▶ **Written request**: Output the rows from the line containing "You are a GUI" through the line containing "(x=442, y=78)", both included, as a numbered list without blank lines.

▶ **Dataset entries**:

######

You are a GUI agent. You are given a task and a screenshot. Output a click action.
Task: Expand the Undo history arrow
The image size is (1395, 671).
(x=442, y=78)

######

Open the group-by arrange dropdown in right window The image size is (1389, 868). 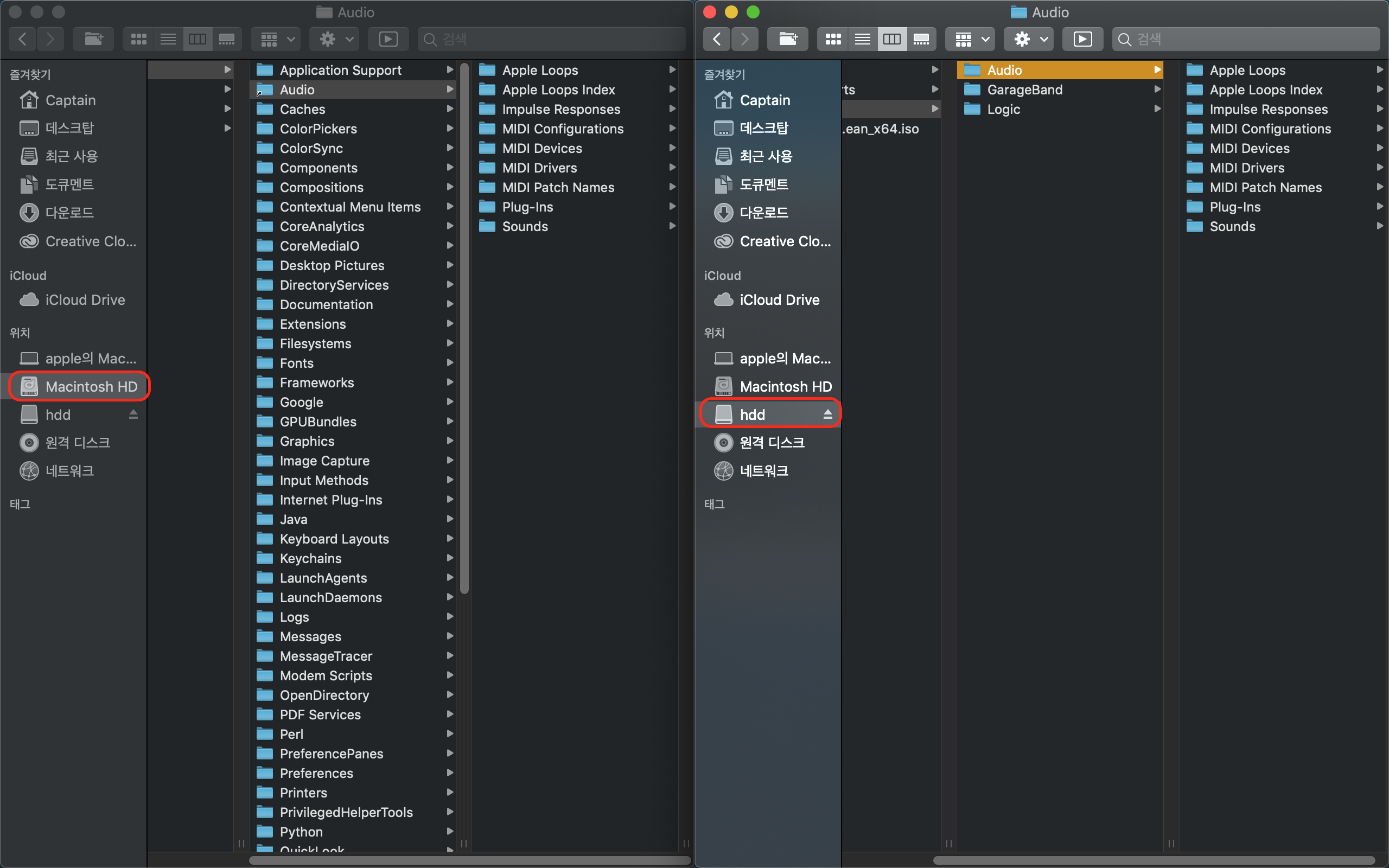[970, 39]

######

▶ **Exercise response**:
1. You are a GUI agent. You are given a task and a screenshot. Output a click action.
2. Task: Expand the Undo history arrow
3. The image size is (1395, 671).
4. (x=442, y=78)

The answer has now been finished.